## To do
(a) Name every person mentioned by name in the mailing list post about rsync and device files.
(b) In the mailing list post about rsync and device files, swap "rsync" for "the sync program" and write out everything from "Tony Abernethy tony" down to "device files ?".

┌─ Given passage

Looking inside device files

Tony Abernethy tony at servacorp.com
Wed Aug 22 18:17:59 GMT 2007


Andre Majorel wrote:
> 
> On 2007-08-21 05:55 -0400, Matt McCutchen wrote:
> > On 8/20/07, Andre Majorel <aym-cnysr at teaser.fr> wrote:
> > > Is there a way to make rsync look inside device files ? 
> The goal is 
> > > to copy the contents of a block device to a regular file 
> > > incrementally.
> > >
> > > Short of that, even just getting it to dump the block 
> checksums of 
> > > the content a block device would help (if I know which blocks are 
> > > out of sync, I can fix them with dd).
> > 
> > Are the block device and the target regular file on the 
> same machine?
> 
> They could be. Or not. Doesn't matter.
> 
> > Your remark about dd suggests that they are.
> 
> Not necessarily.
> 
>   dd if=myfile skip=100 | ssh user at host "dd of=myfile 
> seek=100 conv=notrunc"
> 
> > If so, why do you want an incremental copy?  It does at 
> least as much 
> > disk I/O as an ordinary copy (since it reads the entire 
> basis file), 
> > and the reduction in data passed from the sender process to the 
> > receiver process is irrelevant.
> 
> Sometimes, you need to copy a whole block device and you 
> can't just cat it to wherever you want, go out to lunch and 
> expect it to work.
> 
> The destination could be unreliable. The network could be 
> unreliable. The source could trigger DMA timeouts and lock up 
> the bus, forcing you to reboot. Many things can and do go wrong.
> 
> In those situations, you need to be able to verify that the 
> copy is identical to the original and where's it's not, fix 
> it (NOT start over, because if it failed the first time, it 
> may fail the second time).
> 
> rsync already has most of the mechanisms to do that easily 
> and efficiently. It would be even better if it could complete the copy
> *first* and check the beginning *second* but that's probably 
> more involved.
> 
> > Anyway, the attached patch for the current CVS rsync adds an option 
> > --copy-devices that makes rsync copy the contents of source device 
> > files as if they were regular files.  I tested the option on my 
> > computer to copy a block device to a regular file locally, and it 
> > seemed to work.  Wayne, you might like to include this patch in the 
> > patches/ dir of the source distribution.
> 
> Thanks for the patch. I hope something like that goes in. I 
> understand rsync was not meant as a block-device-level copy 
> tool, but since it already has most of what it takes, it's tempting.
> 

Could be extremely useful (in some cases)
but beware of rsync of /dev/zero and friends

One very useful stunt is an
rsync that takes a reasonable amount of time
followed immediately by an
rsync that takes a very short amount of time

??an offsite full-disk-backup of a moving target almost feasible??

└─
┌─ Dataset entries

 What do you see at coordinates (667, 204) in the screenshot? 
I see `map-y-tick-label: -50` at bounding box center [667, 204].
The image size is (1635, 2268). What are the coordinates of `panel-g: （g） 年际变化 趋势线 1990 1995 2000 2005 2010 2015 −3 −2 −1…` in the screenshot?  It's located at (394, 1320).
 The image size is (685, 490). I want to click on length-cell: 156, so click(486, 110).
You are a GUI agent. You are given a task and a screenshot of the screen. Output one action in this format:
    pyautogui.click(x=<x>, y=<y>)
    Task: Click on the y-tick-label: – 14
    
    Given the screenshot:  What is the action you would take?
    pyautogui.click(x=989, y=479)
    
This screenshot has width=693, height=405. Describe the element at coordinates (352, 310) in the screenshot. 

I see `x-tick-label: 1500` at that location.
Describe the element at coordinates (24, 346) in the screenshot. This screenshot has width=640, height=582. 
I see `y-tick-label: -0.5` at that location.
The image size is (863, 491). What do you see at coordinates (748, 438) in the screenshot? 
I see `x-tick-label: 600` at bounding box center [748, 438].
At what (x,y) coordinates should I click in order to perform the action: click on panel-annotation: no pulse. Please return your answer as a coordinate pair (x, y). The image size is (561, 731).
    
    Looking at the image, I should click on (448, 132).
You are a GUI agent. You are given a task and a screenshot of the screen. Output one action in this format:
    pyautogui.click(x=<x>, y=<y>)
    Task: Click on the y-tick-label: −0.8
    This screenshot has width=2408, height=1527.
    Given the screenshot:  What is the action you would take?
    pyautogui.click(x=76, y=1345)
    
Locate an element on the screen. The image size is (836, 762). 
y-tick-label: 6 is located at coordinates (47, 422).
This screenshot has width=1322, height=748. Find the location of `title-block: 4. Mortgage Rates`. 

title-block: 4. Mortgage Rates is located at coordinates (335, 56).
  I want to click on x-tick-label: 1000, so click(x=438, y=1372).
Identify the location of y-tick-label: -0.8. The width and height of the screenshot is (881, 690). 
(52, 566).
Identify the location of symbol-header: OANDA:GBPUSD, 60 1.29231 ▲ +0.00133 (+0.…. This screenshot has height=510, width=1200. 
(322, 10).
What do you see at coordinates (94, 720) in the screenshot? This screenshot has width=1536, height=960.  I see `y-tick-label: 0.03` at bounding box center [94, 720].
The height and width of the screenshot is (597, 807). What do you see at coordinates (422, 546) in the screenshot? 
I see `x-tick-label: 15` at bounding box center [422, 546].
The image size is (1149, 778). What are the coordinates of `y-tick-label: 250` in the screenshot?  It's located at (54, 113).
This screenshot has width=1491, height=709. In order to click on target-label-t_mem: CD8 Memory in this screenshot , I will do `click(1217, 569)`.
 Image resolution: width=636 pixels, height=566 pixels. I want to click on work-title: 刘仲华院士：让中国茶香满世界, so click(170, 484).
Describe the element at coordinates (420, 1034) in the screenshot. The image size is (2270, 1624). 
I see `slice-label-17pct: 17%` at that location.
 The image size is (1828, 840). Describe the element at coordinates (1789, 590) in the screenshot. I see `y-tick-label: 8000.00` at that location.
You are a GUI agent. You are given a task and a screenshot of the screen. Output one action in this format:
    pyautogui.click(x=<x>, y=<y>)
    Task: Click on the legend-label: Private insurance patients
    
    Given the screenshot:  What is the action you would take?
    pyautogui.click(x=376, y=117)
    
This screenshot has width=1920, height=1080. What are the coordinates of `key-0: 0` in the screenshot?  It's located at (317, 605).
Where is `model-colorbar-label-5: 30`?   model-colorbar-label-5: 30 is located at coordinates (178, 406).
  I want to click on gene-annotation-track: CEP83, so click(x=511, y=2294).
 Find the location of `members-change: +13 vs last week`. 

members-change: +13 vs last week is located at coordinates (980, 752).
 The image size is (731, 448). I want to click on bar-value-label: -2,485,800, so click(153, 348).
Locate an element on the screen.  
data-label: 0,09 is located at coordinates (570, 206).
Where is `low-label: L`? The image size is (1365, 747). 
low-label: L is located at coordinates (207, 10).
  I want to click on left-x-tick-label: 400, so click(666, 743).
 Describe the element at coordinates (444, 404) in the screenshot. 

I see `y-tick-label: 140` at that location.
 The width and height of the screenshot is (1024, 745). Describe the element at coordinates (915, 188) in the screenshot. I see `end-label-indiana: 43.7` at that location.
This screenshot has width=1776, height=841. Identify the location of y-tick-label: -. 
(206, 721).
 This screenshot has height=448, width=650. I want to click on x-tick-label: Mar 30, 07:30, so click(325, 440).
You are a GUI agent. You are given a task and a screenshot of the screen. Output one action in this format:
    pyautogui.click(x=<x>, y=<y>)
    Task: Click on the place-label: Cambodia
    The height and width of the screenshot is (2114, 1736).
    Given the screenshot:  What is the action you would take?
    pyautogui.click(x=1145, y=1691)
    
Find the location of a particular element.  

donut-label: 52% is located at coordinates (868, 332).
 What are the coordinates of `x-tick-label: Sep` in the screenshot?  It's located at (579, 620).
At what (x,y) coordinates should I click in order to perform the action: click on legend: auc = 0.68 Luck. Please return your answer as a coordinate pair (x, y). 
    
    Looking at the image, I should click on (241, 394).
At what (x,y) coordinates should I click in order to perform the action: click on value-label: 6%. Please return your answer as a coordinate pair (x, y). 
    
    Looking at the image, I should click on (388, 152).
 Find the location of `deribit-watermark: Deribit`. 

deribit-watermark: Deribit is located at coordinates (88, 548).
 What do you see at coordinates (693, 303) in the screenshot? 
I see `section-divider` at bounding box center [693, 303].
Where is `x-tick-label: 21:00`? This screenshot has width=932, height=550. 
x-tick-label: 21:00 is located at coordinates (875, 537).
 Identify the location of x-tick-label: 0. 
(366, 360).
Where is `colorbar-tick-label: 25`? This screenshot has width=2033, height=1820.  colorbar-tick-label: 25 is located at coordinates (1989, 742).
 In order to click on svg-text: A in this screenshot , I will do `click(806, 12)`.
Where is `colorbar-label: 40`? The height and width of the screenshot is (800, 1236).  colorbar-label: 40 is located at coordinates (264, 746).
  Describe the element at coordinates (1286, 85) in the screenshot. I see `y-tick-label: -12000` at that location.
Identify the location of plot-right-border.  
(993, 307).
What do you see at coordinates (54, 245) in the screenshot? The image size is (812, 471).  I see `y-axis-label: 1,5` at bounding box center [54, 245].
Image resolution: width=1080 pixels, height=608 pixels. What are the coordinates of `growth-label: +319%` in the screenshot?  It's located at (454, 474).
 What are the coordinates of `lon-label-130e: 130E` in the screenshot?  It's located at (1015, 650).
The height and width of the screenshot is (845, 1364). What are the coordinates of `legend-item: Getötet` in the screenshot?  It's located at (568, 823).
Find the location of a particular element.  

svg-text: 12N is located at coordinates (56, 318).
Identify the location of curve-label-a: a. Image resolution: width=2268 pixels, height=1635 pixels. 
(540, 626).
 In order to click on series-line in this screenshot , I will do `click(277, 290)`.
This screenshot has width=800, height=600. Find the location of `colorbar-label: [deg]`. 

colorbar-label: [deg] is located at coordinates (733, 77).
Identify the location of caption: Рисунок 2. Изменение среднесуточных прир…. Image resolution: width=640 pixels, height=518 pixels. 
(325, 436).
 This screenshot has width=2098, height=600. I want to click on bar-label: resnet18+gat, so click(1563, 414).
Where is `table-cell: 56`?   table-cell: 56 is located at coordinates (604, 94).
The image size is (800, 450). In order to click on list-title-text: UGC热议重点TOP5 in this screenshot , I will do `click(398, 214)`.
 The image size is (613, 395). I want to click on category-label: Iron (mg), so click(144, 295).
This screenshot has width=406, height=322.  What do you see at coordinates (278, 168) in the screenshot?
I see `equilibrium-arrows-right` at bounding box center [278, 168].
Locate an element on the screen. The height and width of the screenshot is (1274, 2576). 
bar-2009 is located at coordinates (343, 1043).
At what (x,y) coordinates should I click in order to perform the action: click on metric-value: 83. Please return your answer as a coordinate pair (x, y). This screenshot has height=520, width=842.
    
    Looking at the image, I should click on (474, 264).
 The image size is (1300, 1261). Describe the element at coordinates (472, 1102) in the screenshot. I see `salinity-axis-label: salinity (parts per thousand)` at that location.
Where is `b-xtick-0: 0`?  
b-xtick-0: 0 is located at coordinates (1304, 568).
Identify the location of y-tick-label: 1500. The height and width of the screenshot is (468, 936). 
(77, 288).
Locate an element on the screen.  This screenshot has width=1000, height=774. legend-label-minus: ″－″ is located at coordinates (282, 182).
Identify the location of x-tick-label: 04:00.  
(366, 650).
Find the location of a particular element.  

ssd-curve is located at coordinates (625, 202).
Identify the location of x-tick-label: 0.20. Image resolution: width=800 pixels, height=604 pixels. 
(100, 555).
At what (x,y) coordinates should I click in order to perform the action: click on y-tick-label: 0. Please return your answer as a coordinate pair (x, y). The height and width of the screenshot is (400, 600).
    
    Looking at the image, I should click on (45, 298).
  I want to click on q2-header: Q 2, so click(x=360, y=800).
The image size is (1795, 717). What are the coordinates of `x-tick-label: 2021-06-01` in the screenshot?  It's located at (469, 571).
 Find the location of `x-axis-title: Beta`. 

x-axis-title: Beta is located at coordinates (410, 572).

└─

## Task results
(a) Tony Abernethy, Andre Majorel, Matt McCutchen, Wayne

(b)
Tony Abernethy tony at servacorp.com
Wed Aug 22 18:17:59 GMT 2007


Andre Majorel wrote:
> 
> On 2007-08-21 05:55 -0400, Matt McCutchen wrote:
> > On 8/20/07, Andre Majorel <aym-cnysr at teaser.fr> wrote:
> > > Is there a way to make the sync program look inside device files ?